Acne is the most common skin condition in the United States.
There are, however, many myths about acne and it's treatment. One myth is that acne must run it's course. There are now many effective treatments available and essentially all acne can be significantly improved with treatment. Without treatment, dark spots and permanent scars can develop. Clearer skin also often leads to a boost in self esteem.
Another myth is that acne is limited to teenage life, and is something you "grow out of". The number of adults with acne is growing, and it may persist into the 30s, 40s, and 50s.
Today, virtually every case of acne can be successfully treated.
Dermatologists can help treat existing acne, prevent new breakouts and reduce your chance of developing scars. Before getting treatment for acne scars, it is important to clear your acne. New acne breakouts can lead to new acne scars. Having acne also means that your skin is inflamed. Inflammation reduces the effectiveness of treatment for acne scars. If you have questions or concerns about caring for your skin, please contact us for an appointment!
You can try to avoid or control mild acne with nonprescription products, good basic skin care and other self-care techniques:
Wash problem areas with a gentle cleanser. Once to twice a day, use your fingertips to wash your face with a mild soap (or soapless cleanser) and warm water. If you tend to develop acne around your hairline, shampoo your hair every day. Avoid certain products, such as facial scrubs, astringents and masks, because they tend to irritate skin, which can worsen acne. Excessive washing and scrubbing also can irritate skin.
- Avoid irritants. You may want to avoid oily or greasy cosmetics, sunscreens, hairstyling products or acne concealers. Use products labeled water-based or noncomedogenic, which means they are less likely to cause acne.

● Provided material

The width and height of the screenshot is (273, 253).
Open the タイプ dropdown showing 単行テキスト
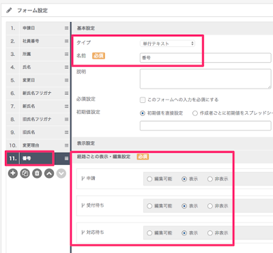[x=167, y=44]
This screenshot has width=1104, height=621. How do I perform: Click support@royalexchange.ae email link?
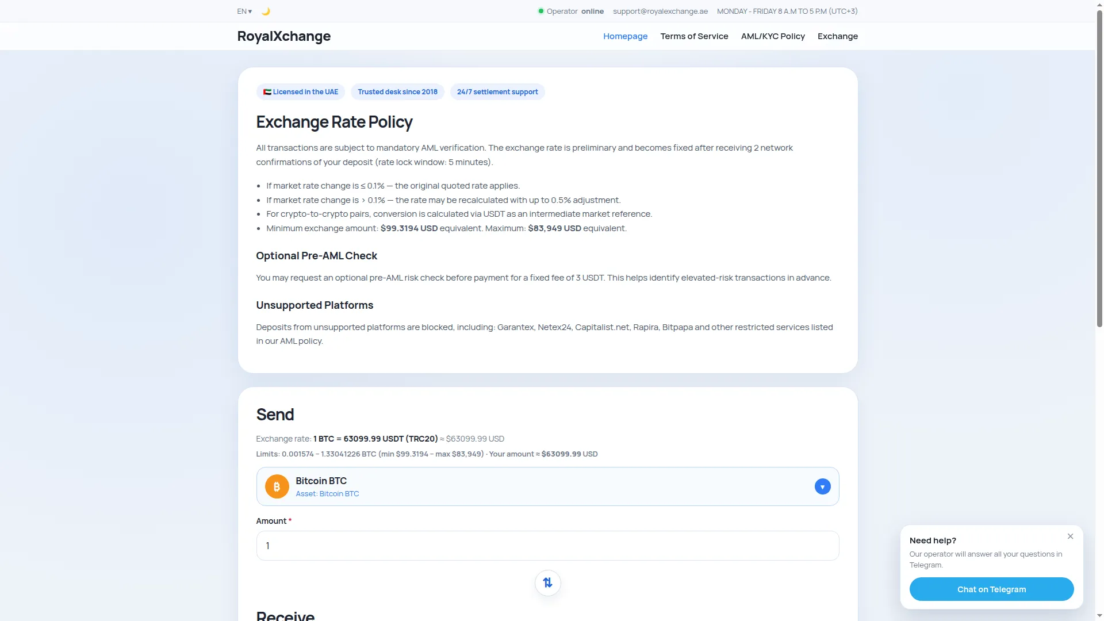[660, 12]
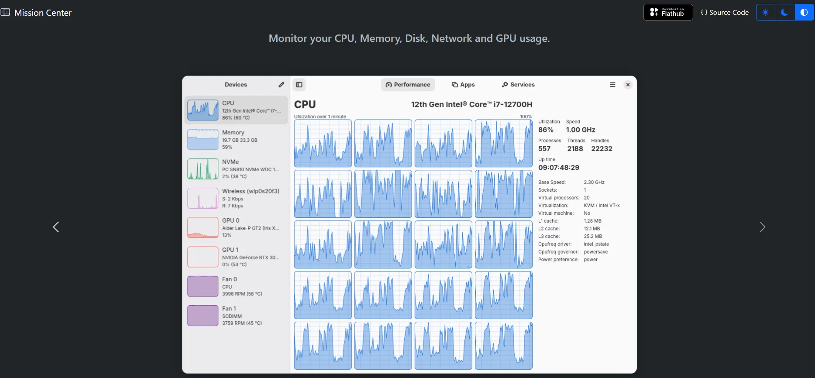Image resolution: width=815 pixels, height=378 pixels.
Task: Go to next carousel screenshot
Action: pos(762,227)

...

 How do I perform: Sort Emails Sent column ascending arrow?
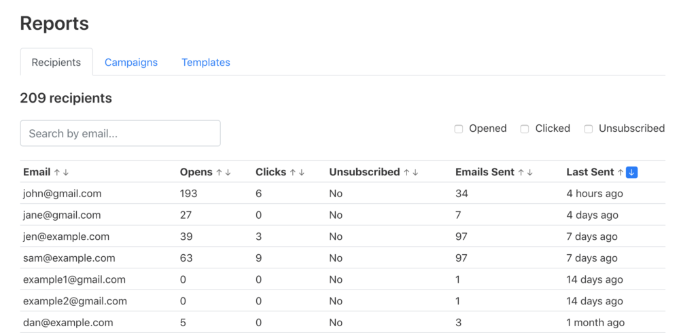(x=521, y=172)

● Problem
Write the next part of the acne text, picking up right after its last sentence.

● Exercise response
- Use an oil-free moisturizer with sunscreen. For some people, the sun worsens acne. And some acne medications make you more susceptible to the sun's rays. Check with your doctor to see if your medication is one of these. If it is, stay out of the sun as much as possible. Regularly use a nonoily (noncomedogenic) moisturizer that includes a sunscreen.
- Watch what touches your skin. Keep your hair clean and off your face. Also avoid resting your hands or objects, such as telephone receivers, on your face. Tight clothing or hats also can pose a problem, especially if you're sweating. Sweat and oils can contribute to acne.
- Let your skin heal naturally. If you pick, pop or squeeze your acne, your skin will take longer to clear and you increase the risk of getting acne scars.
- Stay out of the sun and tanning beds. Tanning damages you skin. In addition, some acne medications make the skin very sensitive to ultraviolet (UV) light, which you get from both the sun and indoor tanning devices.
- Using tanning beds increases your risk for melanoma, the deadliest form of skin cancer, by 75 percent.
These factors have little effect on acne:
- Greasy foods. Eating greasy food has little to no effect on acne. Though working in a greasy area, such as a kitchen with fry vats, does because the oil can stick to the skin and block the hair follicles. This further irritates the skin or promotes acne.
- Dirty skin. Acne isn't caused by dirt. In fact, scrubbing the skin too hard or cleansing with harsh soaps or chemicals irritates the skin and can make acne worse. Though it does help to gently remove oil, dead skin and other substances.
- Cosmetics. Cosmetics don't necessarily worsen acne, especially if you use oil-free makeup that doesn't clog pores (noncomedogenics) and remove makeup regularly. Nonoily cosmetics don't interfere with the effectiveness of acne drugs.